Luego se me ocurrió que una comparación alternativa sería ver a la diferencia entre empresarialismo de oportunidad y de necesidad. En el primero, el emprendedor trata de explotar una oportunidad de mercado, mientras que en el segundo se ve casi forzado a emprender debido a la falta de oportunidades de trabajo adecuadas.
Si bien es posible que ninguna teoría se ajuste 100% a estas dos realidades, me parece que casi por definición el empresarialismo de oportunidad se ajusta a la teoría del descubrimiento. Mientas que el empresarialismo de necesidad se acerca mucho más a la teoría de la creación, ya que no existe una idea clara de la oportunidad, sino que la misma se va formando a partir de pruebas y errores por parte de un emprendedor que debe encontrar una manera de ganarse la vida.

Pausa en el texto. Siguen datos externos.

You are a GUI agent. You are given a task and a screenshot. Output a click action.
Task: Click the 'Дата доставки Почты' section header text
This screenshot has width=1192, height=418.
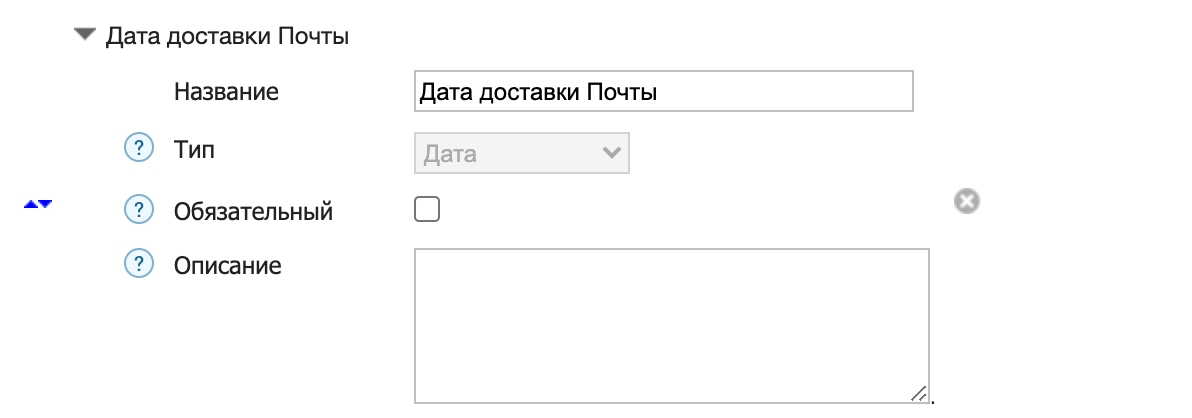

La importancia de estas similitudes es que ambas teorías tienen implicaciones muy diferentes con relación a varias dimensiones del negocio. Como ejemplo, exploraré brevemente a continuación dos de ellas. Los autores del artículo mencionado exploran en total seis dimensiones.
En el caso del financiamiento, las oportunidades que ya existen son susceptibles de ser evaluadas (aunque a veces esto sea una tarea dantesca), lo que las hace susceptible de recibir financiamiento externo (ya sea bancario o de capital de riesgo). Mientras que cuando las oportunidades deben ser creadas, el financiamiento externo se vuelve muy difícil debido a la incertidumbre asociada con la falta de definición inicial de la oportunidad. Por lo tanto, el emprendedor deber recurrir al club de las 4Fs: Fundador ó Emprendedor (Founder), la Familia (Family), los Amigos (Friends) y los Tontos (Fools).
Extendiendo esta línea un poco, me parece que esta limitación en el financiamiento disponible puede hacer que los mejor preparados para crear oportunidades que tengan un potencial interesante pueden ser las empresas familiares, pero ese sería un tema para una futura entrega.
Pero ambas teorías también tienen implicaciones importantes para la formación del equipo emprendedor. Mientras que la naturaleza de la oportunidad existente de alguna forma determina las habilidades necesarias para el éxito y por lo tanto el tipo de capital humano necesario, la creación de la oportunidad demanda un talento gerencial más genérico y flexible.
Como podrán ver, parece un debate muy interesante que se está comenzando a gestar.
Debo reconocer que soy bastante nuevo a la teoría de la creación de oportunidades, pero es una idea que definitivamente me intriga. ¿Y a ustedes?